王都への旅 ティアの失態
この1週間は忙しかった。旅の支度もそうだけれど、孤児院の先生やカブトにいちゃんにしばらく街を離れる報告をしたり、宿を引き払う手続きをしたり、エルガンから護衛の心構えを教わったり、まだ読み終わってなかったギルドの図書コーナーの本を読んだり。もちろん、毎日の仕事もなるべくこなして少しでもお金を貯めていたから、寝るのが遅い生活が続いた。
そんな毎日だったけど、1つ収穫もあった。それはギルドの預かりサービスの存在だ。例えばこの街のギルドにお金を預けておけば、王都のギルドで預けたお金を引き出す事が出来るのだ。

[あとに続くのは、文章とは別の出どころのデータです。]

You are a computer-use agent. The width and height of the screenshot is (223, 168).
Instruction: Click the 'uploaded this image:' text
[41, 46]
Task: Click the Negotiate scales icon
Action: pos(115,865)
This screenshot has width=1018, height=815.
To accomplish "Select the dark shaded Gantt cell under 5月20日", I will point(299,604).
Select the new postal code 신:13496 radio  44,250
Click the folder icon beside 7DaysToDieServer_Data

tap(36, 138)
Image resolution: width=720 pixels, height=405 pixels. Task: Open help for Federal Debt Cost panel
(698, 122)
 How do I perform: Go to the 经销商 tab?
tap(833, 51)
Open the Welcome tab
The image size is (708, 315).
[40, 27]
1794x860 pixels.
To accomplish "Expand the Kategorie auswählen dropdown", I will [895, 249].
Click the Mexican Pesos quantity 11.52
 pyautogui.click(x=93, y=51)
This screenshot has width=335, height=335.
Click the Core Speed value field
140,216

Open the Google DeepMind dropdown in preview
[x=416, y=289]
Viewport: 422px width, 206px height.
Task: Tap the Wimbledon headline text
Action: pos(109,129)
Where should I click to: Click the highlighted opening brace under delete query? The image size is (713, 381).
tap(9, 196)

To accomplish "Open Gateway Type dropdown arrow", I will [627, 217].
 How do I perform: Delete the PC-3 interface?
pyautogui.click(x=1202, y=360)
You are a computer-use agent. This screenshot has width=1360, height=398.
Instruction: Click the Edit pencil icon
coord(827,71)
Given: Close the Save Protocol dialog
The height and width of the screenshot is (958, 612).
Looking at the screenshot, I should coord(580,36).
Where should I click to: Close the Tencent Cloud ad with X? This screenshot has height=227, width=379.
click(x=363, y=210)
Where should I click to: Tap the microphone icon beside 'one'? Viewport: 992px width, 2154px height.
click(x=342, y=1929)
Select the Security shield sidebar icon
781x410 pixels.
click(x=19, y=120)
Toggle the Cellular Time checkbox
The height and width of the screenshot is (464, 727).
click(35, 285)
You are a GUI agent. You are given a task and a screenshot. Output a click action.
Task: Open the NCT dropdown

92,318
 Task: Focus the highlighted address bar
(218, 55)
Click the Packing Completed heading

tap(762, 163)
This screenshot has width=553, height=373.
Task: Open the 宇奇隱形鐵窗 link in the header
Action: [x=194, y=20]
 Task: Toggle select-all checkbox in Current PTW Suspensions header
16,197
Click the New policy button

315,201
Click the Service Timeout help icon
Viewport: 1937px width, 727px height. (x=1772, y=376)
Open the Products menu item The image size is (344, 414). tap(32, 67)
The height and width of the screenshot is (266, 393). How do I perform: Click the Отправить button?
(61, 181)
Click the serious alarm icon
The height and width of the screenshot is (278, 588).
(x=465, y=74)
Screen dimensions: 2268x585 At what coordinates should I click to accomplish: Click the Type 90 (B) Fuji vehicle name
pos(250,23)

旅の間、大金を持ち歩く危険を冒さなくて済むのは非常にありがたい。もちろん利用には条件があって、預けるのも引き出すのも1万イルド単位である事、引き出す際に手数料がかかる事、そして冒険者ランクがCランク以上である事。
そうなのだ。普通ならDランクの私には利用できないサービスだったんだけど、エルガンが私に利用許可をくれたのだ。
そもそもこのサービスは、護衛で街と街を移動する事のあるCランク以上の冒険者に対する配慮から始まったものなんだそうだ。だからDランク以下の利用は出来ないのだけど、今回領主からの指名依頼で護衛をする事になったからか、単純にギスマスの特権なのか、私に許可を与えるにあたってエルガンがどういった理由付けにしたのかはわからないけれど、特別に利用できるようになった。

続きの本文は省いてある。